▶ _ACTION ITEM_: Tally the lines of the material that carry the word "computer". Give no more than the number.

PROVIDED DATA START

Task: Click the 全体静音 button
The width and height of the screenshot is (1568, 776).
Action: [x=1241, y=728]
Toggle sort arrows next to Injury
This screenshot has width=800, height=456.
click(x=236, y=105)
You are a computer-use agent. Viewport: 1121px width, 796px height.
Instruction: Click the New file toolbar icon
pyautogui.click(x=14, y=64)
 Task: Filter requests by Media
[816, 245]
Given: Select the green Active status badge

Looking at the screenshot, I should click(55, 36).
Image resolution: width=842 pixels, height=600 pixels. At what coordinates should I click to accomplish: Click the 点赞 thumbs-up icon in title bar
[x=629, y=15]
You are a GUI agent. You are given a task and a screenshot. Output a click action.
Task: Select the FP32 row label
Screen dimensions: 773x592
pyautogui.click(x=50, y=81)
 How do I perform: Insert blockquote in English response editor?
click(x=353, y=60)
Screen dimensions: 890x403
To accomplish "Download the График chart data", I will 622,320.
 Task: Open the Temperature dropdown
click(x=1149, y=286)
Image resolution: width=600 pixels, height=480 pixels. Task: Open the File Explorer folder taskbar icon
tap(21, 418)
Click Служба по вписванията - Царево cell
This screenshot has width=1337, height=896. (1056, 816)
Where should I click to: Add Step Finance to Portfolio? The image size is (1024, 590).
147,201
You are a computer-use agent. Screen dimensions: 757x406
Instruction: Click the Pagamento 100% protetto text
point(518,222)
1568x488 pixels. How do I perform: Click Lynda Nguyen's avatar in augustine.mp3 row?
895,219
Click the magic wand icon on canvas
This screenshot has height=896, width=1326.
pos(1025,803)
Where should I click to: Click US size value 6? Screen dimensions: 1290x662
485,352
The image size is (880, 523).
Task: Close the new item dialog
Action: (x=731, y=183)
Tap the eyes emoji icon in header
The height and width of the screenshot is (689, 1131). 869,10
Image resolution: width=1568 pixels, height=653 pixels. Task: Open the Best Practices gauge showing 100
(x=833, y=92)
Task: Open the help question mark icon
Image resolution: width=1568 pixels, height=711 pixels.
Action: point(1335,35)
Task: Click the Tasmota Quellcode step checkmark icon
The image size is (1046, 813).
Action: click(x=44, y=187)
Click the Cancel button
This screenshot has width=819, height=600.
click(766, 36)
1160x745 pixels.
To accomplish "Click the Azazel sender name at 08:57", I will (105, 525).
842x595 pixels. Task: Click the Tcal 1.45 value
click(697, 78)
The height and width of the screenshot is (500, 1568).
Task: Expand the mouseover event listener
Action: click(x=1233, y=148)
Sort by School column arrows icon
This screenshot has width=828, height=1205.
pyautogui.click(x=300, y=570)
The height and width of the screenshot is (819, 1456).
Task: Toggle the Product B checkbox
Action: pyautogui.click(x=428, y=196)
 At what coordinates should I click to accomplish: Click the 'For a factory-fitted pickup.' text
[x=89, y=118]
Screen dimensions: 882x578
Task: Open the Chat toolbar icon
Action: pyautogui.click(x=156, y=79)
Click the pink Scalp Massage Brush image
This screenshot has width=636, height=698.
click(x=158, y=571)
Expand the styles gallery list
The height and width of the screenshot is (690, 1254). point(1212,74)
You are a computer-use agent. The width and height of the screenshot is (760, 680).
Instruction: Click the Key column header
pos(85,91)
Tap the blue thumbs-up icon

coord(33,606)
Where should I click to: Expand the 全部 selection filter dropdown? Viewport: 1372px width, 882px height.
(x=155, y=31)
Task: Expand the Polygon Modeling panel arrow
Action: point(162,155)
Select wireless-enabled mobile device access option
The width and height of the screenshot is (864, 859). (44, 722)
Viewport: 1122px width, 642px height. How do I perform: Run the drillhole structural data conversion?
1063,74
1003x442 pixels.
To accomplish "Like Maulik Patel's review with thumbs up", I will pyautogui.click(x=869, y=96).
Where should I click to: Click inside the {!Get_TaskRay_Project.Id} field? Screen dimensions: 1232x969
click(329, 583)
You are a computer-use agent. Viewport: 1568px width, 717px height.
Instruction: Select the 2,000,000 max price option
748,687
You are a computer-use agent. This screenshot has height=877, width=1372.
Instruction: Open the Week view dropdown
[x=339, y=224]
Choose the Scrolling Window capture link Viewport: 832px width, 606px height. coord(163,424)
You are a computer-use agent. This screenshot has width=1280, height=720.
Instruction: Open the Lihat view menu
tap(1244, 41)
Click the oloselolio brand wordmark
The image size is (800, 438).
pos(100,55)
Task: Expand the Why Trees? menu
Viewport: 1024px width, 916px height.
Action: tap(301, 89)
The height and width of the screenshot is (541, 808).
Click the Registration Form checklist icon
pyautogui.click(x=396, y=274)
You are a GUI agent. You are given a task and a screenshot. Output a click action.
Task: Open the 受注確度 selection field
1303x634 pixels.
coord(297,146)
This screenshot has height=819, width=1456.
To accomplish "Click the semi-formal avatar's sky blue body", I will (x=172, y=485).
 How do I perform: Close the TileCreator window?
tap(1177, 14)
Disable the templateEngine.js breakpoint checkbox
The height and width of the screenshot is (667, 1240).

PROVIDED DATA END

▶ _REPLY_: 6